The future of product liability lawsuits is changing rapidly. Millennials are now old enough that they are regularly appearing on jury panels, making important decisions in product liability trials, and the results are a little shocking.
Everything from the result to the presentation in product liability cases is slowly undergoing a shift due to the preferences and opinions of this younger generation of jurors.
What Is Product Liability?
Product liability lawsuits typically revolve around cases involving defective, poorly designed, or improperly advertised products that do harm to a person or persons. For example, if a person is injured in a car accident because the manufacturer cut corners when building the car, the injured person could sue the manufacturer for product liability.
Generally, the defendants in these cases are large corporations accused of putting profits before consumer safety. Many product liability lawsuits develop into class action suits when more than a few people are harmed by a defective drug or product.
How Are Millennials Changing Product Liability Lawsuits?
Millennials, the term given to the generation born between the early 80s and the mid to late 90s, have a very different view of the world than their parents, and certainly their grandparents. They tend to differ on almost every aspect of how a trial should be conducted, as well as the verdicts.
For example, generations before this one tended not to be impressed by modern, polished presentations. However, millennials have come to expect it. They prefer high-tech presentations and slick visual aids.
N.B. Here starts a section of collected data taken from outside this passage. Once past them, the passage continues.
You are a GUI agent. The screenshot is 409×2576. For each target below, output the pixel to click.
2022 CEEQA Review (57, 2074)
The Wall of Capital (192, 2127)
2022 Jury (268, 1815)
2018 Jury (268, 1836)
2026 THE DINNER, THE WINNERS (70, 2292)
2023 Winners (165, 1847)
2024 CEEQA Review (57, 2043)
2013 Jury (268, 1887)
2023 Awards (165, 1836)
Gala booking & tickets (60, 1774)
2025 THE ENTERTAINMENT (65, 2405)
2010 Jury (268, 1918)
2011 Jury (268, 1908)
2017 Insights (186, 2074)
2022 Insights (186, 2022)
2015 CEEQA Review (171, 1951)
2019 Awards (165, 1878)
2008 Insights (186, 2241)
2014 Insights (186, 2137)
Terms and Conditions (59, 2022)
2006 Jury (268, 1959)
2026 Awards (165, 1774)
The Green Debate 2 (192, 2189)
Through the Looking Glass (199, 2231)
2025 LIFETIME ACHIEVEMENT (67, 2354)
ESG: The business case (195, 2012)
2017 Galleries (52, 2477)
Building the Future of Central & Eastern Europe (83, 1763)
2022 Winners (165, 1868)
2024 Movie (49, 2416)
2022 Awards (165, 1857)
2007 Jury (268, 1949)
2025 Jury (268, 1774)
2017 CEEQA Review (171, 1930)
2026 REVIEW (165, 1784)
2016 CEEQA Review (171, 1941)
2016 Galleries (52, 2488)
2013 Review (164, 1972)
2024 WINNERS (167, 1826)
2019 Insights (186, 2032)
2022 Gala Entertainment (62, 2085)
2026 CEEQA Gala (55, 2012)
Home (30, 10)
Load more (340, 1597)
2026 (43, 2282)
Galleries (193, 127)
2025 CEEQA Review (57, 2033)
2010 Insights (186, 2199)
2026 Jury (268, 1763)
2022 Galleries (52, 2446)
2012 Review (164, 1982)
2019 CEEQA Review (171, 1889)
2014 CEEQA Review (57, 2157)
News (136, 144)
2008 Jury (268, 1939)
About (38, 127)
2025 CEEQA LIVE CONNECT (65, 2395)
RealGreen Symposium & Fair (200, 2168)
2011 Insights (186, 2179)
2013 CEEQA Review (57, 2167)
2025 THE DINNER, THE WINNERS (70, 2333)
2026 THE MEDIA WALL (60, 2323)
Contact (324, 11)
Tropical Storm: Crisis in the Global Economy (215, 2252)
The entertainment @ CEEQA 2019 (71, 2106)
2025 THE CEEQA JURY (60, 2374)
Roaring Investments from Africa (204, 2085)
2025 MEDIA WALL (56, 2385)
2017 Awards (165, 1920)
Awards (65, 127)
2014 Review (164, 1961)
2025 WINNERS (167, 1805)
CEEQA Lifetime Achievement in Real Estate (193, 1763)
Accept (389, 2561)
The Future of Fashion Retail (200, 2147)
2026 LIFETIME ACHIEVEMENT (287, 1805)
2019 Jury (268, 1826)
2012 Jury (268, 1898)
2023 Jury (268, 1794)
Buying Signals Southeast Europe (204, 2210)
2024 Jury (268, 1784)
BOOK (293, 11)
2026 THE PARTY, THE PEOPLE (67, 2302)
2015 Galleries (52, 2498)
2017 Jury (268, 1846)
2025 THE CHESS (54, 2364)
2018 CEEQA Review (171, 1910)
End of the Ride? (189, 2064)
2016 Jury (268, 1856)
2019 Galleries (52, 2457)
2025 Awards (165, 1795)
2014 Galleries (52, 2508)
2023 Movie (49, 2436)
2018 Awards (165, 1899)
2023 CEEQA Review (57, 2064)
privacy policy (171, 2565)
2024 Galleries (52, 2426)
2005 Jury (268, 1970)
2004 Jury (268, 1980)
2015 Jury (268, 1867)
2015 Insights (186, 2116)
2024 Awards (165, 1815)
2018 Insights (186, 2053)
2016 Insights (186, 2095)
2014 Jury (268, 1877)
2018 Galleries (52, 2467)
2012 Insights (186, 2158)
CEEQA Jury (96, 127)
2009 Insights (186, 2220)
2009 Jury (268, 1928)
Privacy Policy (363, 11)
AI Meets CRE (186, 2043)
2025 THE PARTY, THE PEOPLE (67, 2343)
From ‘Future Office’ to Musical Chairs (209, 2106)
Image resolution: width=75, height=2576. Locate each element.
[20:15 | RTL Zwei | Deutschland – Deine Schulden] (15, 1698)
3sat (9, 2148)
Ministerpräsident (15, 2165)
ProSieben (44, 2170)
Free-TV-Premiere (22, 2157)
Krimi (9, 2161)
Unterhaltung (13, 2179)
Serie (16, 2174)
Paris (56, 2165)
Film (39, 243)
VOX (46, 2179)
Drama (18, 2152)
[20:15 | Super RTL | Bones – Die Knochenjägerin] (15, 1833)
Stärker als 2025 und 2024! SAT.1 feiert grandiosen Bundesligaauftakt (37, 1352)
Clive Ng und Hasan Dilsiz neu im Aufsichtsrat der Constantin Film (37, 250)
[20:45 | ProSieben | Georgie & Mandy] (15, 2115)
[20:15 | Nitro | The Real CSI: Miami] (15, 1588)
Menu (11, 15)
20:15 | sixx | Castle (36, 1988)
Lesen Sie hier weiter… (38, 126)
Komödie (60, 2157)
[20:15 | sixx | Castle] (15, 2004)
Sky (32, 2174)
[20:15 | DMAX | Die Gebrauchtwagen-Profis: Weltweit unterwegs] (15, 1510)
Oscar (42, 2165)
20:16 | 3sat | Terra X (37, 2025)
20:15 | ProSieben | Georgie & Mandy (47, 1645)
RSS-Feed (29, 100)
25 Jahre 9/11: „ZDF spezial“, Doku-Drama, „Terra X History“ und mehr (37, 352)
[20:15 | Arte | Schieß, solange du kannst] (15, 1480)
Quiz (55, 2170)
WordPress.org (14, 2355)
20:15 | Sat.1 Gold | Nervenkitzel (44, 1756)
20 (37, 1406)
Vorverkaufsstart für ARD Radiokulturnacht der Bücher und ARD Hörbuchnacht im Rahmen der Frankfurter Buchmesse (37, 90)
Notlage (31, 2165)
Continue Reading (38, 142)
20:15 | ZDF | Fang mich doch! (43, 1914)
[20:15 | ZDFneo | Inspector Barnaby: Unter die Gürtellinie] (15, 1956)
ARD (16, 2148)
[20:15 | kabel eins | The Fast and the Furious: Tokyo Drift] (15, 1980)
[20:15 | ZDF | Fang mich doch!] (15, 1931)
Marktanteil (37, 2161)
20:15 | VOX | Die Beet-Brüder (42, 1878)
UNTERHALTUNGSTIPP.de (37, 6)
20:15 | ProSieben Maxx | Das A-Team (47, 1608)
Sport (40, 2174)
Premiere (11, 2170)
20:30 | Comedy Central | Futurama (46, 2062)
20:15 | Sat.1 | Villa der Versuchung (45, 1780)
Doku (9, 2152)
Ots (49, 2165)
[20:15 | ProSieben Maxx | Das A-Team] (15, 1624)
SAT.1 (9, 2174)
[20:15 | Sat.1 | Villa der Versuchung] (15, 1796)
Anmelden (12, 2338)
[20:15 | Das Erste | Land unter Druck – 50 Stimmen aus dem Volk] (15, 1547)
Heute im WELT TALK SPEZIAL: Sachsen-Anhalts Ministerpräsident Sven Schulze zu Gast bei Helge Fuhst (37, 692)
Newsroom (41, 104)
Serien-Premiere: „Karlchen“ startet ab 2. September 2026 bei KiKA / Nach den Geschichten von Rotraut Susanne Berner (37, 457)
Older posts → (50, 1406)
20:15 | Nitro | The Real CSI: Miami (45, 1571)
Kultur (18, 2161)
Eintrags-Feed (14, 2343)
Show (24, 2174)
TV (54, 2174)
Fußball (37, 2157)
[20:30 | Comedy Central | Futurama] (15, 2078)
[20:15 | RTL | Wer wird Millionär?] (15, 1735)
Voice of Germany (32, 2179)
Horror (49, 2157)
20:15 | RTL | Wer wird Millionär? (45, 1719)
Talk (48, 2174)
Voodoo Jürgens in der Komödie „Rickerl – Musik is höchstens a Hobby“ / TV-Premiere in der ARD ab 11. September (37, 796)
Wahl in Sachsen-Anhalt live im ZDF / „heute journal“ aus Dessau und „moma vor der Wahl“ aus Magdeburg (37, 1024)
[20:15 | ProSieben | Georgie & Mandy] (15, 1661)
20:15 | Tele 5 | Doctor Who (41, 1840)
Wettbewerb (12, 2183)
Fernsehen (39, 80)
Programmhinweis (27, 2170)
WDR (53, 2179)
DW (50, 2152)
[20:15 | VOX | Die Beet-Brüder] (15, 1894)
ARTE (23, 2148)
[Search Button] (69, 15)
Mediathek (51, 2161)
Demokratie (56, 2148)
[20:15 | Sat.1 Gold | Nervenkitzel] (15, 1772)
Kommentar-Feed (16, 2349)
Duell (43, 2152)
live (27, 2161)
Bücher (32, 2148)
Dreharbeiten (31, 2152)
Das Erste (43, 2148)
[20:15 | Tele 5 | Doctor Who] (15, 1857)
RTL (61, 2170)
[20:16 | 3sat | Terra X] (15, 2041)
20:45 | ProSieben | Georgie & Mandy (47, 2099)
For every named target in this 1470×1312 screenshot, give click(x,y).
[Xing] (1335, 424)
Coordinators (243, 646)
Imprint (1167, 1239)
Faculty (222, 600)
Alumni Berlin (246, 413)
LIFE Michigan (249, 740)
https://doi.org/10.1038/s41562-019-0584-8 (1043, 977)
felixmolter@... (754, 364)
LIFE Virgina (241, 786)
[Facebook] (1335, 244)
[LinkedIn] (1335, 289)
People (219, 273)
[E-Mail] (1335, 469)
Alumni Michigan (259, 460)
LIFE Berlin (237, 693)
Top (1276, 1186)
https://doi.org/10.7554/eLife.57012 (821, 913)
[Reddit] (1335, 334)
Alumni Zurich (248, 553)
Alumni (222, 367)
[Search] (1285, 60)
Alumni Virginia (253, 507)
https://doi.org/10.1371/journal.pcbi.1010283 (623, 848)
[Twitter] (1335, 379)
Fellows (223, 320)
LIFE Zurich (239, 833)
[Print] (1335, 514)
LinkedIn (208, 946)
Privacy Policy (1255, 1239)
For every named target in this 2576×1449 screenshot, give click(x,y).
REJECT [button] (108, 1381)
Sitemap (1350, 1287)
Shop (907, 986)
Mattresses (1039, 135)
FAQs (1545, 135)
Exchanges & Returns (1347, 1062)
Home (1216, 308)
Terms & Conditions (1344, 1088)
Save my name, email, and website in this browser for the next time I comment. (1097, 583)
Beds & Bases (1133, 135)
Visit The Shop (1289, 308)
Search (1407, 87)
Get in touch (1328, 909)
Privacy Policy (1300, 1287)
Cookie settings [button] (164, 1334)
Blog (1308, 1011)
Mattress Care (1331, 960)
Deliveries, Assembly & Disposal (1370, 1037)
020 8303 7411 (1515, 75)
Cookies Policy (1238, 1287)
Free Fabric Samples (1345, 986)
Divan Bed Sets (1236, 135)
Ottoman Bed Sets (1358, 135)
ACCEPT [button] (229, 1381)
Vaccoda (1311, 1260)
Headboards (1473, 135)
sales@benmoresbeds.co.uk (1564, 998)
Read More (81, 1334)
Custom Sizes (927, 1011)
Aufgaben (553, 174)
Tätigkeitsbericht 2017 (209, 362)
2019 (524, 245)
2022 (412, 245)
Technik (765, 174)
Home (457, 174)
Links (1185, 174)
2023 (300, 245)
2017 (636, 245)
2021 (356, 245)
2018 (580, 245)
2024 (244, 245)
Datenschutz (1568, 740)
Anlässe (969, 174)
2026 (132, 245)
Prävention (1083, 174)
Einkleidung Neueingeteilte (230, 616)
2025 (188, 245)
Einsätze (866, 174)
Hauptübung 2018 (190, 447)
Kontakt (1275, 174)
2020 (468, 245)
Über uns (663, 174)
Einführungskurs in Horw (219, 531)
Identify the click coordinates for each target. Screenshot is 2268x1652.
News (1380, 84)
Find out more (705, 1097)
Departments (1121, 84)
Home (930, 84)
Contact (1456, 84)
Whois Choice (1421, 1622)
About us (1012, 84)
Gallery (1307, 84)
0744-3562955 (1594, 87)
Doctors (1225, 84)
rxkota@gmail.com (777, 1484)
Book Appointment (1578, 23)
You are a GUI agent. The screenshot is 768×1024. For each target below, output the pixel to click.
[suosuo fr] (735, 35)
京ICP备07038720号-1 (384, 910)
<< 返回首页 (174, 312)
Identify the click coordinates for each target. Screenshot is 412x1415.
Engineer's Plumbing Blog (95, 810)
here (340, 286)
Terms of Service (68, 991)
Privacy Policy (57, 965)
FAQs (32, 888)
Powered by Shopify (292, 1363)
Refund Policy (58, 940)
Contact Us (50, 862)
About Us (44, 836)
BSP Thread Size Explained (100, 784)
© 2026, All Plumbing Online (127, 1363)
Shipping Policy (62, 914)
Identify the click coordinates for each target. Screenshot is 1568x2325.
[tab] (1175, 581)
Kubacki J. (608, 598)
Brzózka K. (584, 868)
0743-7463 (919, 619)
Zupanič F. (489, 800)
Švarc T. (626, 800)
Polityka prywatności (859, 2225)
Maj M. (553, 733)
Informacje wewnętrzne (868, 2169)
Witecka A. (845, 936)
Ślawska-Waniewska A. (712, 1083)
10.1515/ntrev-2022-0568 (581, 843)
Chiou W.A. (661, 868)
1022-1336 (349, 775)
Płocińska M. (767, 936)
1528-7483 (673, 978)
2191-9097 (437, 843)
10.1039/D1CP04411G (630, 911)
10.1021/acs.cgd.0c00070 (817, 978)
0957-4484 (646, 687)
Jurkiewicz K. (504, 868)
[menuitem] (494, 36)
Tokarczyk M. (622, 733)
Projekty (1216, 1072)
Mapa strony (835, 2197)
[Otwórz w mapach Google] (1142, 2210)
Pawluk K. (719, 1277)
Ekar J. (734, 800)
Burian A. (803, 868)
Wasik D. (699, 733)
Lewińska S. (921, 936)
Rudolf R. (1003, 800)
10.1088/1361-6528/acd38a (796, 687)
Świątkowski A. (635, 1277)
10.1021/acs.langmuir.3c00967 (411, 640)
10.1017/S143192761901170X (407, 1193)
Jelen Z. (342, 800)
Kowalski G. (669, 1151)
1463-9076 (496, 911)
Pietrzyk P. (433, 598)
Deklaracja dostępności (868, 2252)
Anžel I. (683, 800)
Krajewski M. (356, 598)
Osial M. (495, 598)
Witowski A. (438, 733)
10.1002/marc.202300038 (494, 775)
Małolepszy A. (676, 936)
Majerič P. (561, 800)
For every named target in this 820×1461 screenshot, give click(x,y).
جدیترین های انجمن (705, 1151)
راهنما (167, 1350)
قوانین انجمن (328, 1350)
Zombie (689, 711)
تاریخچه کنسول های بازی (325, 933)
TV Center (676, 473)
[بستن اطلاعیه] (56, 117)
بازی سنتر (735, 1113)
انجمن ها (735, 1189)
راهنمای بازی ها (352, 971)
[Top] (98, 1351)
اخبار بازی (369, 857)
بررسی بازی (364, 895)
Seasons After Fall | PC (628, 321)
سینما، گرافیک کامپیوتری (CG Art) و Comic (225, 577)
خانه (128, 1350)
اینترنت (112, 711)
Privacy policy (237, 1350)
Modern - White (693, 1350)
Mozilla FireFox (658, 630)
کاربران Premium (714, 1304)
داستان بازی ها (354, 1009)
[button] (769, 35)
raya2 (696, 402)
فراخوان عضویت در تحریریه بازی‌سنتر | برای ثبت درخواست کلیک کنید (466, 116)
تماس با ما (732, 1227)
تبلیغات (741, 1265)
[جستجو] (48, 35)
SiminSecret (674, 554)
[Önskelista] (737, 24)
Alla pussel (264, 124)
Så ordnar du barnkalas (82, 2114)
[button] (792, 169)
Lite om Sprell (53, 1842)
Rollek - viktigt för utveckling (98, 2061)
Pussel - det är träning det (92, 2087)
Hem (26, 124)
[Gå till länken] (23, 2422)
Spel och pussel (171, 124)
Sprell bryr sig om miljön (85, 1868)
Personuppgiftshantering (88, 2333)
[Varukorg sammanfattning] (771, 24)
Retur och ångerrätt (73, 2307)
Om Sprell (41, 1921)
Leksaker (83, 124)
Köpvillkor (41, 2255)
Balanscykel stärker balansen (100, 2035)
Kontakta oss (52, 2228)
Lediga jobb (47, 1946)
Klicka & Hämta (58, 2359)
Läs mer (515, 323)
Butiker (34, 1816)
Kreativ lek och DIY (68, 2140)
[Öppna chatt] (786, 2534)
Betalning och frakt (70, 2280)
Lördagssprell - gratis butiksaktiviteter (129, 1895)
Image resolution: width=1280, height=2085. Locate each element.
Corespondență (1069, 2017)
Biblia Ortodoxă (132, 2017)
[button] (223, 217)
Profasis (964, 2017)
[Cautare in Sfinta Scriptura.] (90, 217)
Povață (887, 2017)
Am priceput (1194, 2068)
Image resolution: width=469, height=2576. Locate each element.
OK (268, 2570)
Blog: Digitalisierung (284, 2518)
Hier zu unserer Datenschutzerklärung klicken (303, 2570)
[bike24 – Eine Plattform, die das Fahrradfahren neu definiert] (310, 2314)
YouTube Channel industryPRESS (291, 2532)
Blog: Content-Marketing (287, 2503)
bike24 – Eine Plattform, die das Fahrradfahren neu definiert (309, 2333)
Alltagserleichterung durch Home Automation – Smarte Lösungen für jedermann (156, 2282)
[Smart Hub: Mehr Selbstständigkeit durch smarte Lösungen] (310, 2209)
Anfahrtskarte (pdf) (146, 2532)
Also, while the older generation of jurors liked to hear every last detail when it came to expert testimony, millennials have a much shorter attention span. They only want to hear the important things, and nothing more. The popular Internet term “TL;DR” has become something of a nickname for millennials’ trial preferences among attorneys. “TL;DR” stands for “too long, didn’t read” and accurately reflects this generation’s short collective attention span.
Another noticeable shift in juror opinion is that most millennials do not hold big businesses in high regard. In fact, most tend to be outright against large corporations. This will no doubt spell trouble for big business in the future.
Perhaps the most important change is that this generation is so concerned with safety over profit. Millennials are concerned that larger businesses focus more on profits rather than employee or consumer safety. When polled, 84 percent of millennials agree that big business should be made to take every precaution, no matter how expensive or impractical it is to ensure the safety of both workers and consumers.
It’s exciting to see these changes as they all look to signal a positive change for victims of big business profiteering. Jurors today look to be more inclined to sympathize with people who are harmed by negligence of large corporations. Design defects, failure to warn, defective drugs, improper marketing, and other dirty tricks big businesses use to drive profits at the expense of consumers should not be tolerated, and won’t be tolerated by the new generation of jurors.